*** DATASET EXTRACT ***
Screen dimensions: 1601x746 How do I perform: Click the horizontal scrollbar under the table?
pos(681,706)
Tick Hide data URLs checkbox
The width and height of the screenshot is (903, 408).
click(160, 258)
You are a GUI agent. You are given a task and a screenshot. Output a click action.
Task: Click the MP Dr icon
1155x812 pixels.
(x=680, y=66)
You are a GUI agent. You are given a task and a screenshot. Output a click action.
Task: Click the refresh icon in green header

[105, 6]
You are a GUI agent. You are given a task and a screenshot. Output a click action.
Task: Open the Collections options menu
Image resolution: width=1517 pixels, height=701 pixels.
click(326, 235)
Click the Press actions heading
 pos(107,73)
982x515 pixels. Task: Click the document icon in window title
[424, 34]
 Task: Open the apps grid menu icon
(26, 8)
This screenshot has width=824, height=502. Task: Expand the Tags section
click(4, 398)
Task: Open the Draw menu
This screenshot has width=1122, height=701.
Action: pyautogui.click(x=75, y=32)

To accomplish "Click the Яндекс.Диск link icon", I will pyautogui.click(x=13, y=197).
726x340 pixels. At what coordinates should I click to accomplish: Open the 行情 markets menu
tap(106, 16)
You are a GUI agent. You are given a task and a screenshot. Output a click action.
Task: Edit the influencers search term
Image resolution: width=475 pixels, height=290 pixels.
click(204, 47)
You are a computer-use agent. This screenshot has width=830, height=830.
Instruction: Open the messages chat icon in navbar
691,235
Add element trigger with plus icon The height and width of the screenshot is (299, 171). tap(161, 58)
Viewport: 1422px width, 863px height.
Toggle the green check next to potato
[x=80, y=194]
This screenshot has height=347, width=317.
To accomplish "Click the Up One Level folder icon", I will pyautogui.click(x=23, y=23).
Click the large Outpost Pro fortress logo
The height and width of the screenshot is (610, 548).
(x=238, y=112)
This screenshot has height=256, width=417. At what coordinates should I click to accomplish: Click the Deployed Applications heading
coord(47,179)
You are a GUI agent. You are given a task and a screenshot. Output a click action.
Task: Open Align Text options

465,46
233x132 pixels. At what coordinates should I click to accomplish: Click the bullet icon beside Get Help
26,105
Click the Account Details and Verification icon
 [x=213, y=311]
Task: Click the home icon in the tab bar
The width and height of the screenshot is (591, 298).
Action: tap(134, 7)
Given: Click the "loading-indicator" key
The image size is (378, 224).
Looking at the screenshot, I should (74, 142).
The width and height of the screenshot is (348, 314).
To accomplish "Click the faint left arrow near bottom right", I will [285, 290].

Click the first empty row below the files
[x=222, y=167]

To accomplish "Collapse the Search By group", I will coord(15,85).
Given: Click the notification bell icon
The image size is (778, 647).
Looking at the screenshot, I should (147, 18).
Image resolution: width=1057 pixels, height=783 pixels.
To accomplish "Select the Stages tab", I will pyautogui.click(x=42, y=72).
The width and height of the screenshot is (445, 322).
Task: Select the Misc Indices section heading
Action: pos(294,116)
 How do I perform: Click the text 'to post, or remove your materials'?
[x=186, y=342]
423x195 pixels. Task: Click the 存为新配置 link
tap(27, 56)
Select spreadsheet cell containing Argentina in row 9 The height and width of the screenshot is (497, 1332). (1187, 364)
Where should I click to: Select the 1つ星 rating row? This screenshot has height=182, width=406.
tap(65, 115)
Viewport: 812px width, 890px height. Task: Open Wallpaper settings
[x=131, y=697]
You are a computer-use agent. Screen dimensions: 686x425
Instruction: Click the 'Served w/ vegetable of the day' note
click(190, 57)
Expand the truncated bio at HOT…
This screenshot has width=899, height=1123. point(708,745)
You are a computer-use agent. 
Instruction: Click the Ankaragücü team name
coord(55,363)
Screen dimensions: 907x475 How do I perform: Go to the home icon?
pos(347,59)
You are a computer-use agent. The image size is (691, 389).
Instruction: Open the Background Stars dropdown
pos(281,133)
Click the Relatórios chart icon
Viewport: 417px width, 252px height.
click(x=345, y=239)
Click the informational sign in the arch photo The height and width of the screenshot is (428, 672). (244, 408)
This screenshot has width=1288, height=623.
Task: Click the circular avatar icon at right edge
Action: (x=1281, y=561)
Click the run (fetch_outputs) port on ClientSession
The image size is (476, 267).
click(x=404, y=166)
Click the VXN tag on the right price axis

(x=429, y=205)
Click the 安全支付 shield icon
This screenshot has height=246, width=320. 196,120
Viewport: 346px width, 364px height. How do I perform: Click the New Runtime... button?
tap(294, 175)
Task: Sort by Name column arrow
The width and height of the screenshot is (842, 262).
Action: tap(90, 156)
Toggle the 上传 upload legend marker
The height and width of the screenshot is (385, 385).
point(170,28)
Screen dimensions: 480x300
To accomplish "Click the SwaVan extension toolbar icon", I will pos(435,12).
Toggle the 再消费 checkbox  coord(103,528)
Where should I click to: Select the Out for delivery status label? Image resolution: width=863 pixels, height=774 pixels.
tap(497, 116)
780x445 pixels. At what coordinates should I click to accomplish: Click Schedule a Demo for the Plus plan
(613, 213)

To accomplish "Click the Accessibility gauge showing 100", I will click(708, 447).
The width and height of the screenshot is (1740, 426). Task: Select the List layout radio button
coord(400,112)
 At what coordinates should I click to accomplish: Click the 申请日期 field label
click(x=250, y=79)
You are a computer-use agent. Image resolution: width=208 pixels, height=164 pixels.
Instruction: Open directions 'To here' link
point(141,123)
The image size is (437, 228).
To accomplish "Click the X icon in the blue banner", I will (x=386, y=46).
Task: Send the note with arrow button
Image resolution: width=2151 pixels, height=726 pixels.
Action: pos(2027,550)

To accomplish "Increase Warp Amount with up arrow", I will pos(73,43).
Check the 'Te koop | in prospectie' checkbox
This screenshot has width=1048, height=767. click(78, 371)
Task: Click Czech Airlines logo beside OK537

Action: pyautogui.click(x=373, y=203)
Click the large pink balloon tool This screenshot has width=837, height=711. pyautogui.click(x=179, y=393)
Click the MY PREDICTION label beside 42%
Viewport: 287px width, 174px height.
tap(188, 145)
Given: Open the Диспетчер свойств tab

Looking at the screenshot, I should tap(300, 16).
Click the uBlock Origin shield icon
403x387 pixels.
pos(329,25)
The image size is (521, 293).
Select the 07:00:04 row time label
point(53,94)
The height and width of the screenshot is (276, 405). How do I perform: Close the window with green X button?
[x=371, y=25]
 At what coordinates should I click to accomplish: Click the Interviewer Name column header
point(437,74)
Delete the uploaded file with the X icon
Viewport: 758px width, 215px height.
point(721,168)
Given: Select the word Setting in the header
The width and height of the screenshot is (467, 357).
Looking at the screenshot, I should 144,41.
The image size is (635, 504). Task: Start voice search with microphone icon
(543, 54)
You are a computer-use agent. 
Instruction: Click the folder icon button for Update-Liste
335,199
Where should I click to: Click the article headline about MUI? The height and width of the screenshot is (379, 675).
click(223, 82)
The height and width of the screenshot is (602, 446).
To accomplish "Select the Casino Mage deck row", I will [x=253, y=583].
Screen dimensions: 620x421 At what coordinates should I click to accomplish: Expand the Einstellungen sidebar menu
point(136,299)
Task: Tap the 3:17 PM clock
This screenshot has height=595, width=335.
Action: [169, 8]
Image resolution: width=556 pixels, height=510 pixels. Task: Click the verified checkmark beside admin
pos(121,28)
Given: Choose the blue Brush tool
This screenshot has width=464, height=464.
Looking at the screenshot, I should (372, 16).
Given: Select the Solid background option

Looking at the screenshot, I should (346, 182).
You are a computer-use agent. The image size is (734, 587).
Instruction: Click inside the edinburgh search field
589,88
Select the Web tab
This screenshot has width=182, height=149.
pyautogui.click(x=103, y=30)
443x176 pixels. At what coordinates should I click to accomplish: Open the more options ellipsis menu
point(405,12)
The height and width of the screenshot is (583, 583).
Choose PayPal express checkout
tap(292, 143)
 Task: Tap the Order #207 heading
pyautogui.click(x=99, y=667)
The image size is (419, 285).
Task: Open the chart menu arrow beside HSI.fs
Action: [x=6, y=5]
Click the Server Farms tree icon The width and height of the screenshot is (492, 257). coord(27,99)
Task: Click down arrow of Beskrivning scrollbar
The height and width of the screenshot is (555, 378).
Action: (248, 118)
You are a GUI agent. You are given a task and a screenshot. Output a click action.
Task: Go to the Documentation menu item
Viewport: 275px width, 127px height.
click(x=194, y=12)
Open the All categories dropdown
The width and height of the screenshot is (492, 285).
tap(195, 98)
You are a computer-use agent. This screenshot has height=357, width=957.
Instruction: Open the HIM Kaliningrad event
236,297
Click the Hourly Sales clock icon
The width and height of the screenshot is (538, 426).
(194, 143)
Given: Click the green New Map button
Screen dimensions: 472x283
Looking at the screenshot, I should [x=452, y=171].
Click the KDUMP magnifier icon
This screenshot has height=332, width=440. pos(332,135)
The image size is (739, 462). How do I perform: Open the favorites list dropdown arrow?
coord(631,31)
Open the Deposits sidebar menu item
*** End of DATASET EXTRACT ***
:: WORK TO COMPLETE ::
Wherever a line above contains the string "blue", copy that line.

:: TASK OUTPUT ::
To accomplish "Click the X icon in the blue banner", I will (x=386, y=46).
Given: Choose the blue Brush tool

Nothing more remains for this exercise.